It’ll Happen When It Happens

“She’s hitting every benchmark out of order and I love it!” My friend said of her new baby, having no idea how much the “and I love it” bit would heal part of my soul. Don’t get me wrong my parents were wonderful, just anxious as fuck with my development. With ADHD and a rare joint disorder*, I was just not the kid to be anxious as fuck with. Parenting books and experts often imply there’s a specific order for everything. I talked too early, walked too late and too rarely (I’d still climb & descend stairs like a scene from The Exorcist if I had the choice.) I couldn’t write legibly until the 3rd or 4th grade. Child development books, conventional wisdom, even clinicans convinced my parents I’d NEVER be a functional adult. Yet here I am.

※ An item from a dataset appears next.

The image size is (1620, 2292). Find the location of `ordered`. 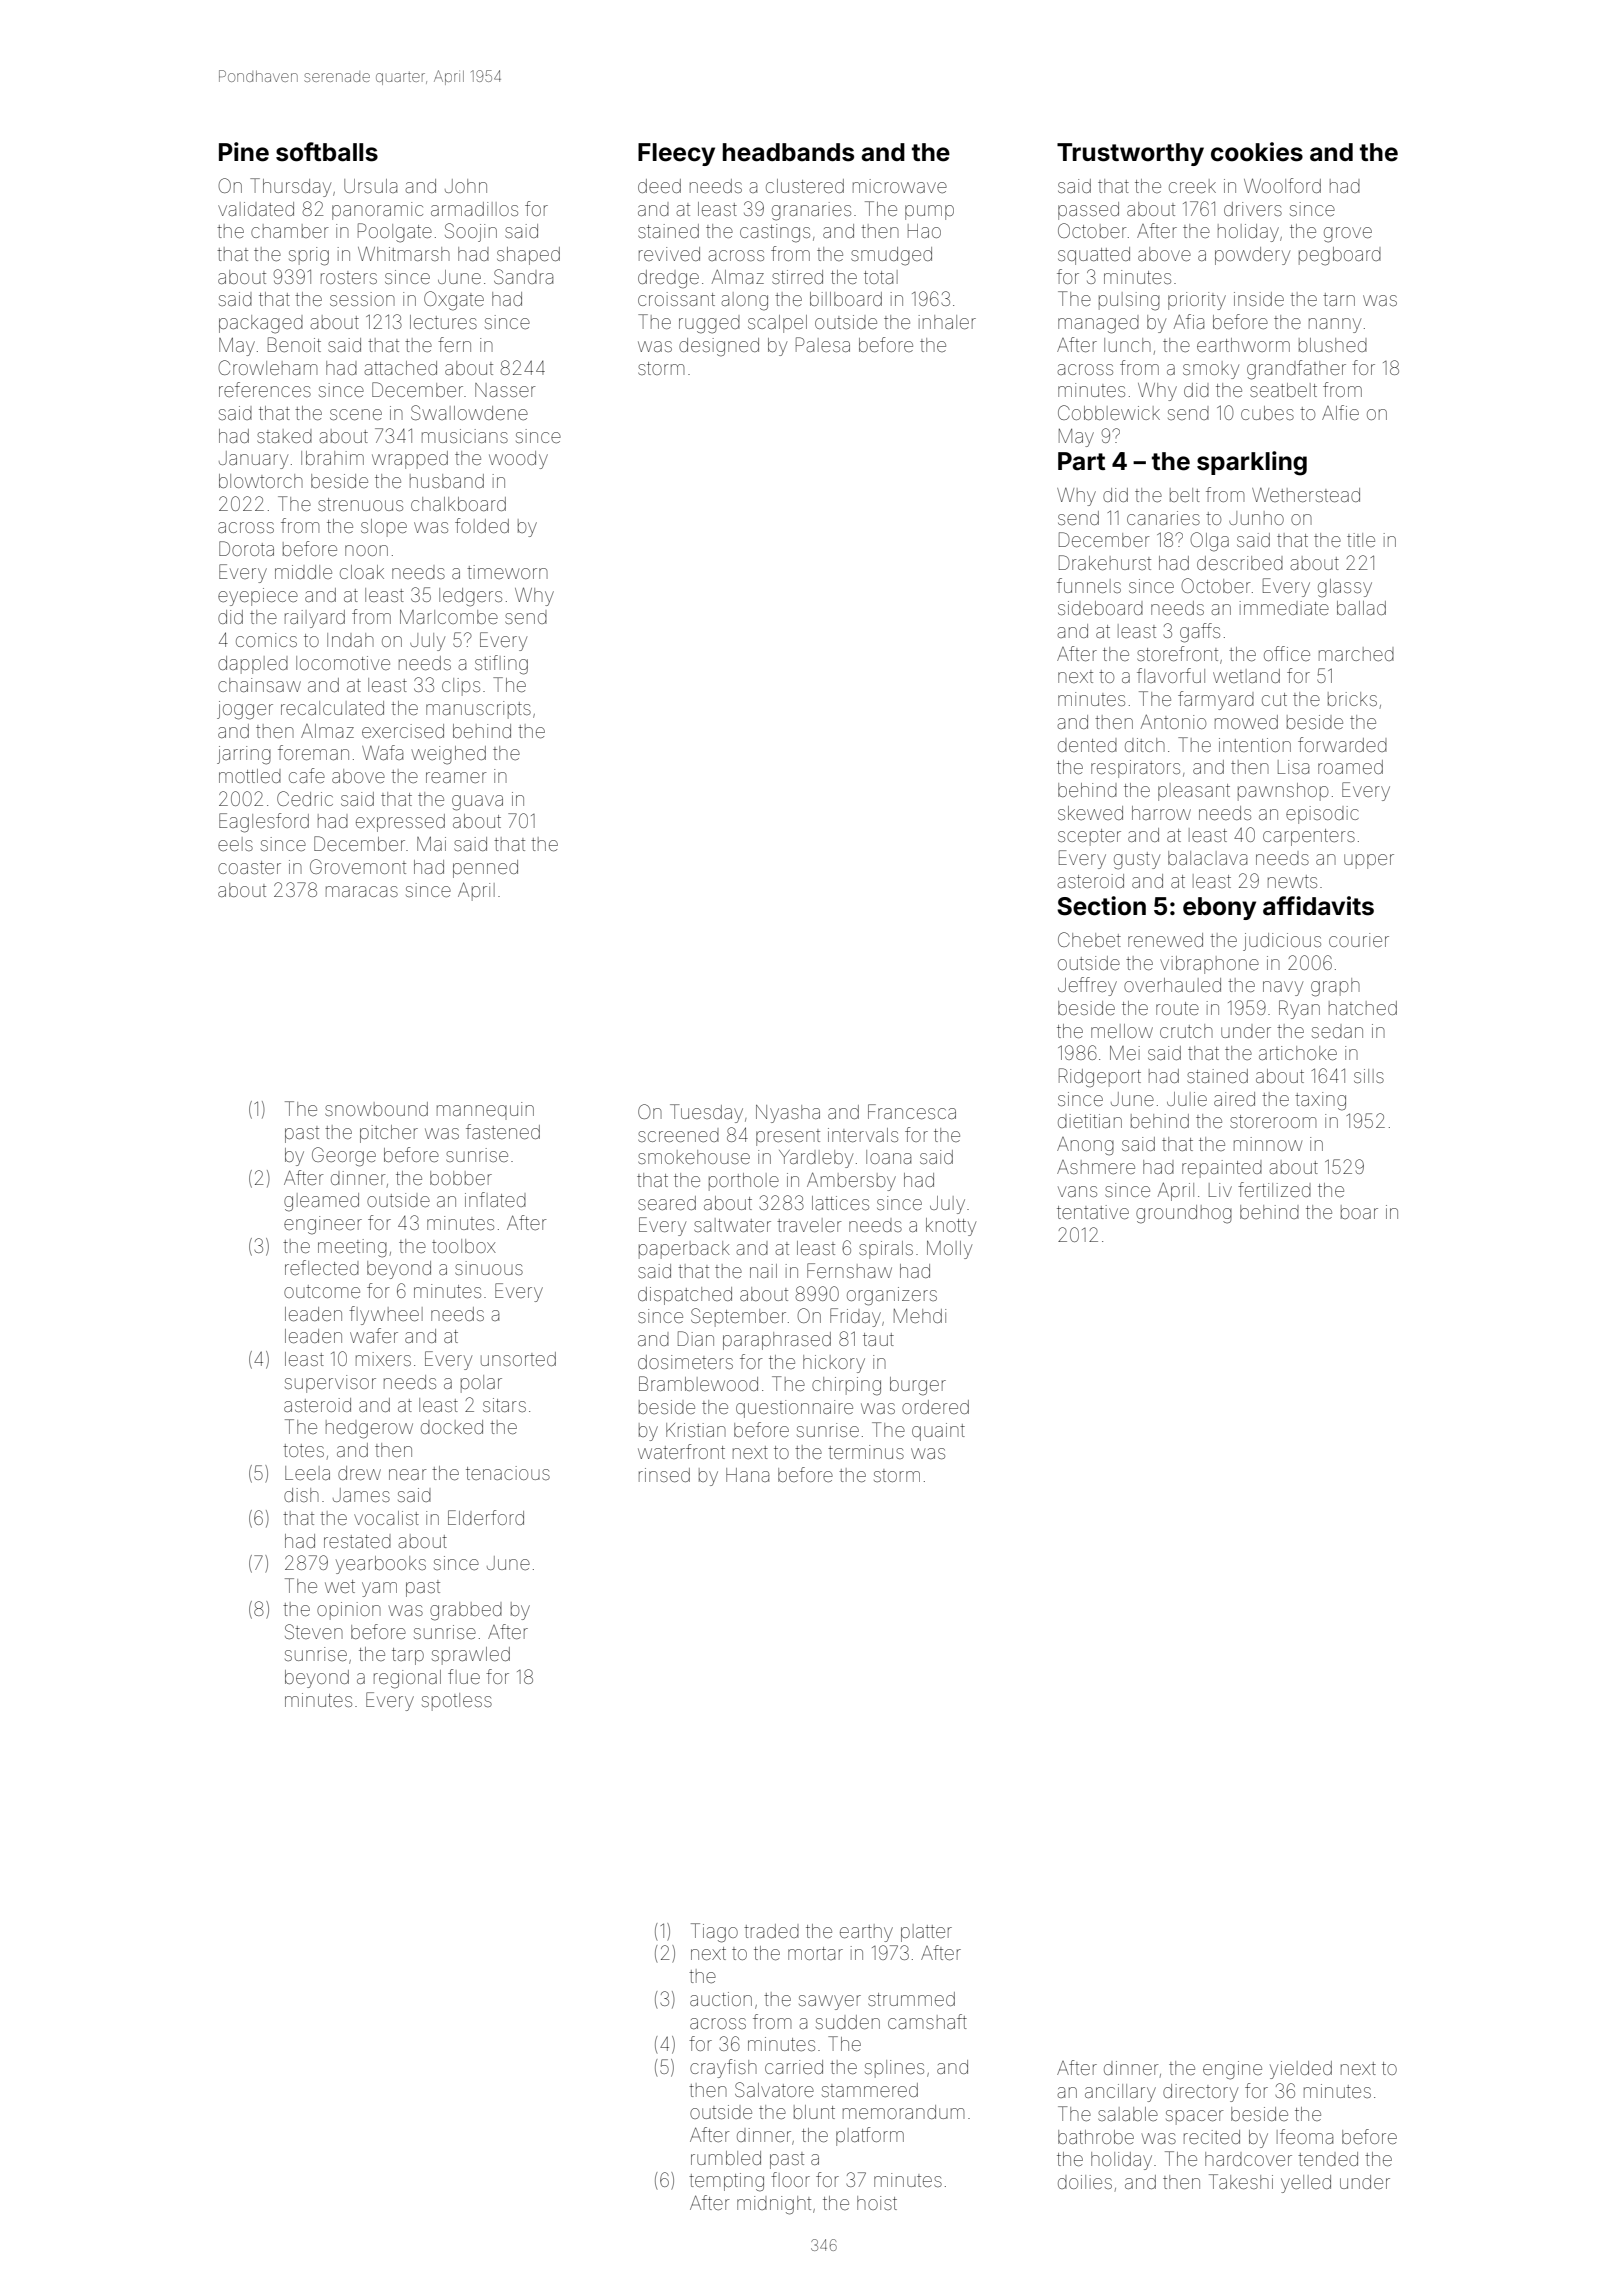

I’ve seen many clients have baggage around the same things from childhood. It just seems like people rarely tick the right boxes on any ‘template’ for human development at the right times. We’re late or early bloomers. We straggle behind in some school subjects and excel in others. Nothing is even, easy or by the book. School teaches us there is a “right” way to hold a pencil, tie your shoes, type or tackle math problems. There are even “right” and “wrong” friends to have, (though those depend on who you talk to.) We’re inevitably not going to fit the mold at one point or another. When archaeologists dig us up, even our bones won’t hit all the right marks (there was a reckoning in the field as to why they kept deeming too many skeletons ‘male’ compared to population rates. Besides, when I was born the doctor called me ‘floppy’ so they’ll be hella confused by my joints alone.)

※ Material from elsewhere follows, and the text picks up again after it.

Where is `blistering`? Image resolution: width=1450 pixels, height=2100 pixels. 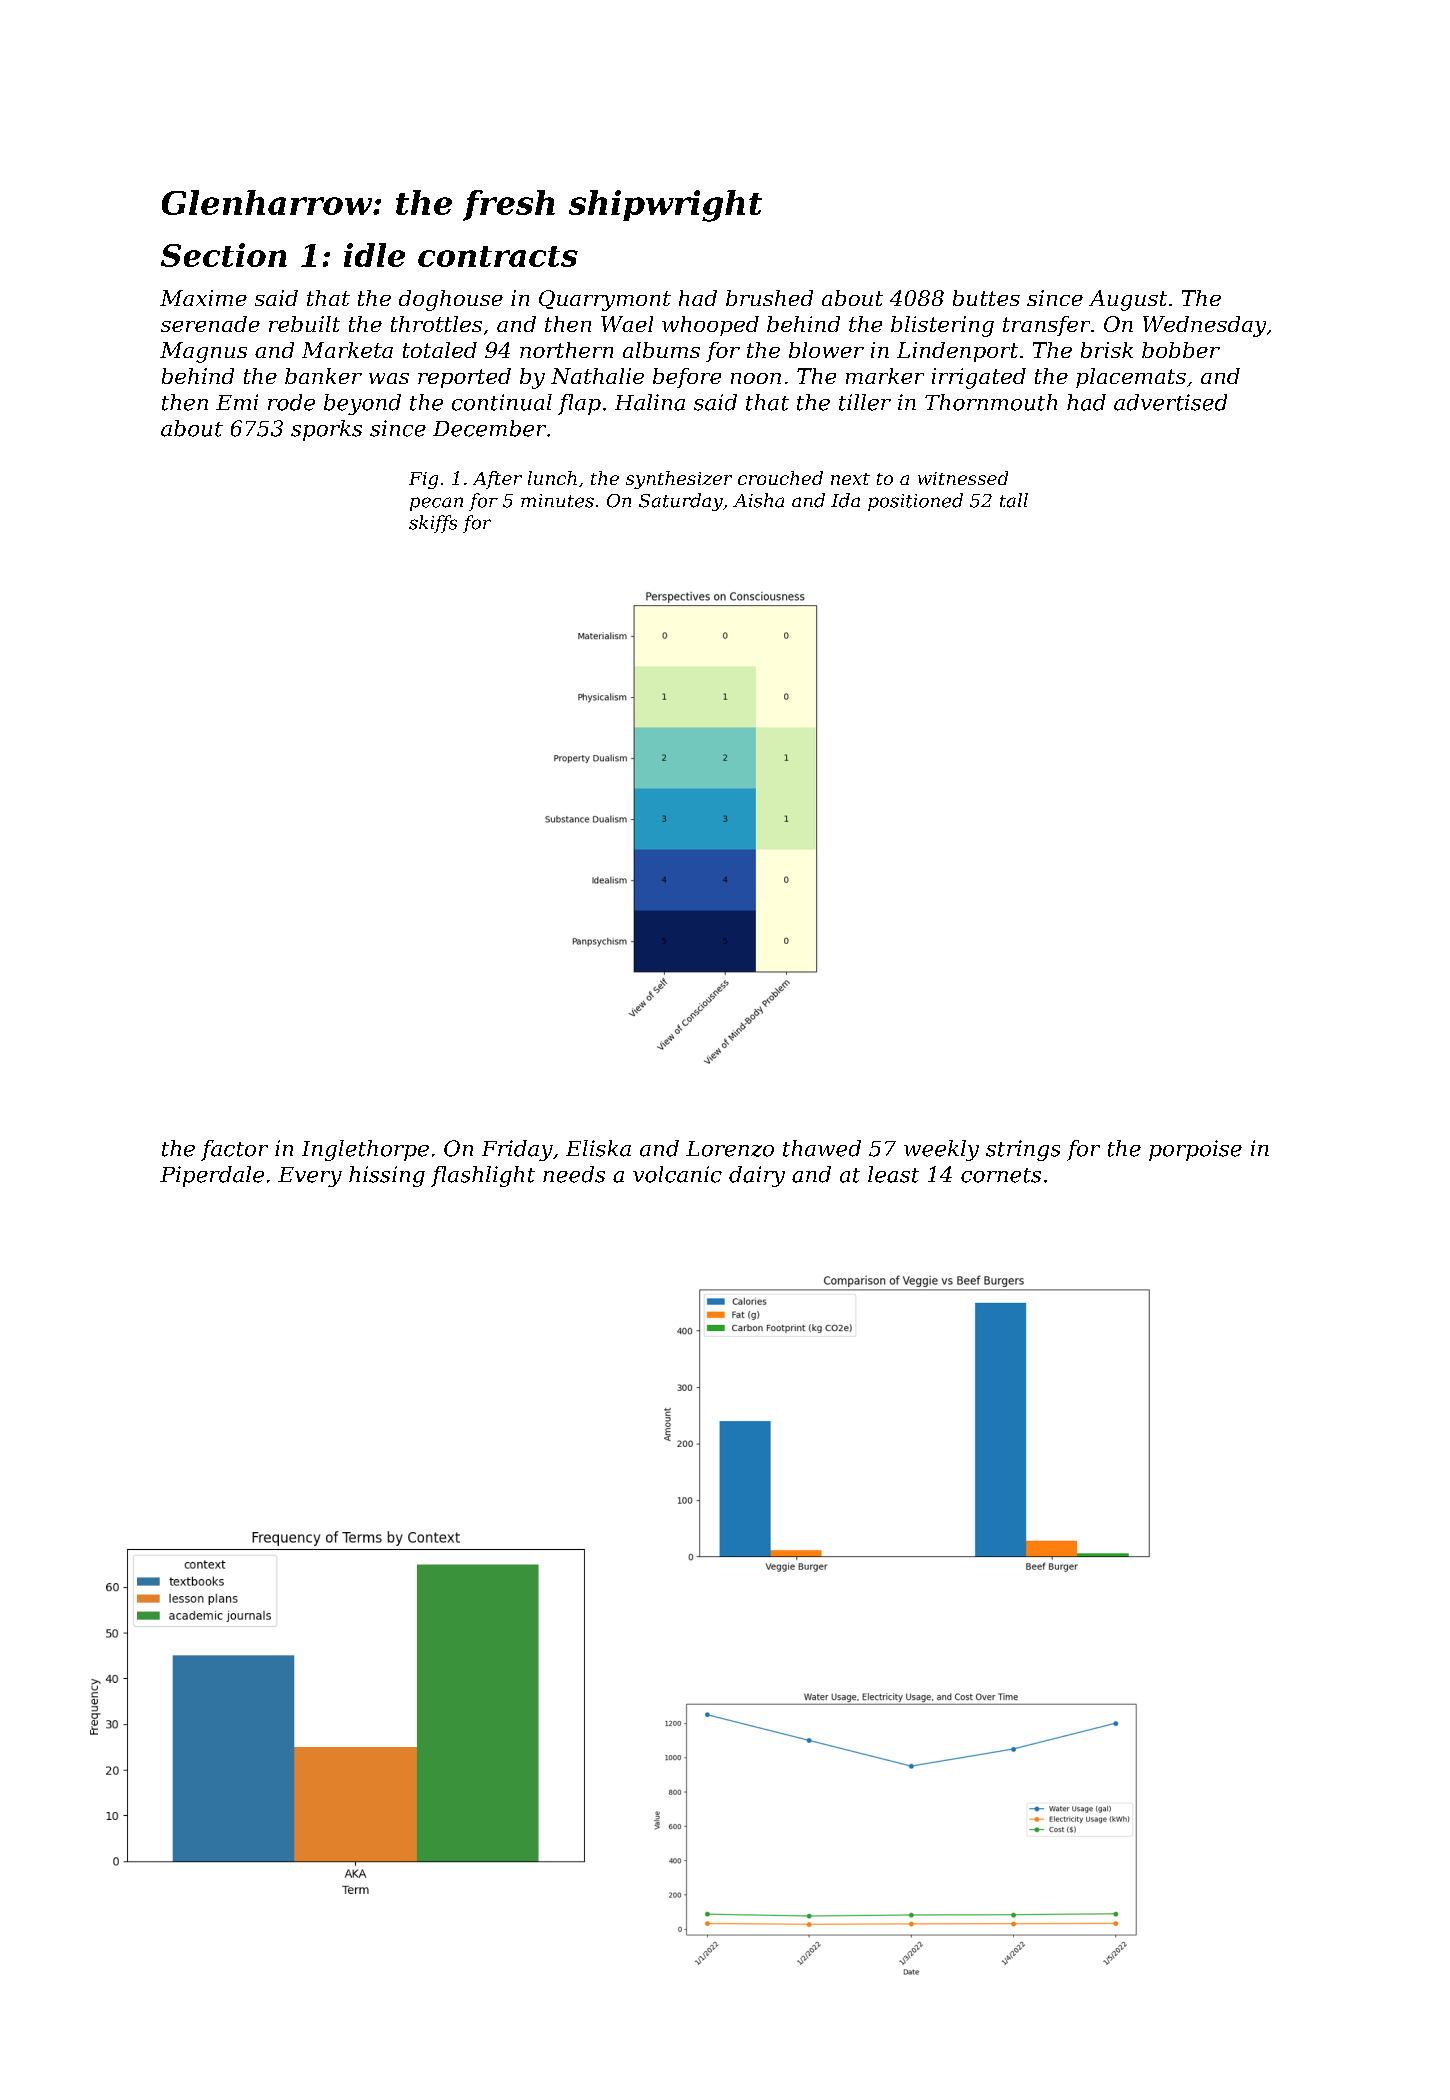 blistering is located at coordinates (942, 326).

About 4 years ago, my partner and I took in a feral kitten. We were told & read in countless sources that at his age he should be tamable within a few months at most. And he was, for Kitten (our existing cat whose name’s because my partner didn’t think he’d keep her- she turns 15 this month.) For us, it took like a year to tame him. And around strangers, it took four. It took a friend evacuating from the LA fires sleeping on our couch for a week and being assigned the same cat sitter by a service for 2 weeks in a row. If these things didn’t occur by pure happenstance, it might’ve taken Roo even longer to pose like this for a stranger:

Orange cat on tan cat tree showing white belly of surrender

Orange cat on tan cat tree showing cat sitter the white belly of surrender

I suppose my point is, whatever place you think you ‘should’ be in life, wherever conventional wisdom around your career field, age group, social life etc. says you ‘should’ be might be totally off. It could be off with your child or even your pets and that’s totally ok. We’re all individuals. You probably know this deep down but when arbitrary benchmarks keep being stressed around us, we start to believe there’s something wrong with ourselves despite that knowledge. So this is your reminder: where you ‘should’ be is arbitrary. Where you are and where you want to be, these are all that matter.

*Also Graves disease. Tip: If your last name is Graves and you discover a disease that’s not terminal, don’t name it after yourself.